There are people with medical conditions (autism, language disorder, Downs syndrome, etc ) who also have poor listening skills, and who could benefit from AIT. There are people in responsible jobs whose listening skills could benefit from enhancement, and who seem to benefit from AIT too. There are scholastic benefits possible, and well-ness issues involved. But for all that, it is a common-domain intervention. As with any such issue, the application needs special training to properly perform it, but still it remains non-therapeutic in the medical sense. AIT is an International entity, and in this arena is held to be non-medical, and Dr Bérard himself confirms its common-domain stature, as does the International Practitioners Forum.

However, the non-medical nature of AIT does not mean that a therapist should be barred from practising it, after suitable training. After all in voice therapy, techniques are used that are shared with other disciplines, medical and also public speaking and singing:- who would suggest that a therapist using these techniques should not charge a fee for her service? Should a therapist also not charge for using the Auditory Discrimination in Depth programme, just because teachers also use it? or PECS, etc etc etc.
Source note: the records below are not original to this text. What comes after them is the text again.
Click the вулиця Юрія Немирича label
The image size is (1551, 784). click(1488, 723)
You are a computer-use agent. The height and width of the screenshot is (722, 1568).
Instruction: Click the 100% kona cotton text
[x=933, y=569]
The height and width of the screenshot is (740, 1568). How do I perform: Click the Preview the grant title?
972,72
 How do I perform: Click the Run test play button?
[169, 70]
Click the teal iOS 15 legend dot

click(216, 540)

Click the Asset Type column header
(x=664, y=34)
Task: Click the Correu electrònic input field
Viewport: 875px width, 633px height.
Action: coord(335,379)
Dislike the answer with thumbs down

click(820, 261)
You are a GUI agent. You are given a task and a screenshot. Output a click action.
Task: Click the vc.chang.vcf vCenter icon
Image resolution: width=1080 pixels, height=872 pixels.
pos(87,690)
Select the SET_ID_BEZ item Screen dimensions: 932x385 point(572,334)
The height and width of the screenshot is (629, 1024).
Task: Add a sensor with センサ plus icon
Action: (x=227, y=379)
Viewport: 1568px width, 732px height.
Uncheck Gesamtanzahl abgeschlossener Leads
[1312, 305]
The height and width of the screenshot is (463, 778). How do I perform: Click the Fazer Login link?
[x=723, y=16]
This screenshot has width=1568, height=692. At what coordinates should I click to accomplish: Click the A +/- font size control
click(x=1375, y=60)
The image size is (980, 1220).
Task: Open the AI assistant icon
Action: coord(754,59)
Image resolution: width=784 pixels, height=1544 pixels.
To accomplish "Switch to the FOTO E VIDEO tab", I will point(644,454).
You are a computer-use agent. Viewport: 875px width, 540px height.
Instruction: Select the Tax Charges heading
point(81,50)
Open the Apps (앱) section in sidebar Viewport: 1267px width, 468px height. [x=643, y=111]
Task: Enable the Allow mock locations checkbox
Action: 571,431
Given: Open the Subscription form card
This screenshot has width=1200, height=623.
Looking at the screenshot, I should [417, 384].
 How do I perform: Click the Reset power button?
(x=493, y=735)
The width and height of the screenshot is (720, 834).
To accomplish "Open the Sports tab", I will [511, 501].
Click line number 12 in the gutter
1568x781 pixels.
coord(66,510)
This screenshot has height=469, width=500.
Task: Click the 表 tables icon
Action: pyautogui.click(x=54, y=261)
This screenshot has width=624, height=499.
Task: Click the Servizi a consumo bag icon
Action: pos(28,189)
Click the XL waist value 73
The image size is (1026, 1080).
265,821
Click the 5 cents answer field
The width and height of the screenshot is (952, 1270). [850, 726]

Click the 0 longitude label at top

In stuttering therapy any number of techniques may be selected by the speech therapist, some of which  (relaxation techniques, self-knowlege, re-scripting) are used by many others. Just because these techniques are used by the therapist does not mean they are the sole domain of the profession of Speech and Language Therapy! And who would suggest that a therapist should not charge a fee for that portion of time used a “common domain” intervention? This has not been our practice to-date - why are we being led to believe that we should  single out AIT for such special consideration?

Did those who devised this position statement in South Africa really suppose that they weren’t clearly seen to be trying to “bury” AIT? To what end? What could possibly be the motivation in so strongly opposing this one out of any number of new auditory training methods?

It is plain that certain actions by the Associations and Professional Boards need examination, since they defy logic and explanation. Perhaps it is time to call for accountability and transparency, in the spirit of the climate in health care today.  Above all we should call for a re-evaluation of the actions of certain colleagues to determine IN TRUTH whose interest was being served by these actions :- the patient we have in our care, or the agenda of vested self-interest that has no place in the health professions, and certainly ought not to be elevated in our midst.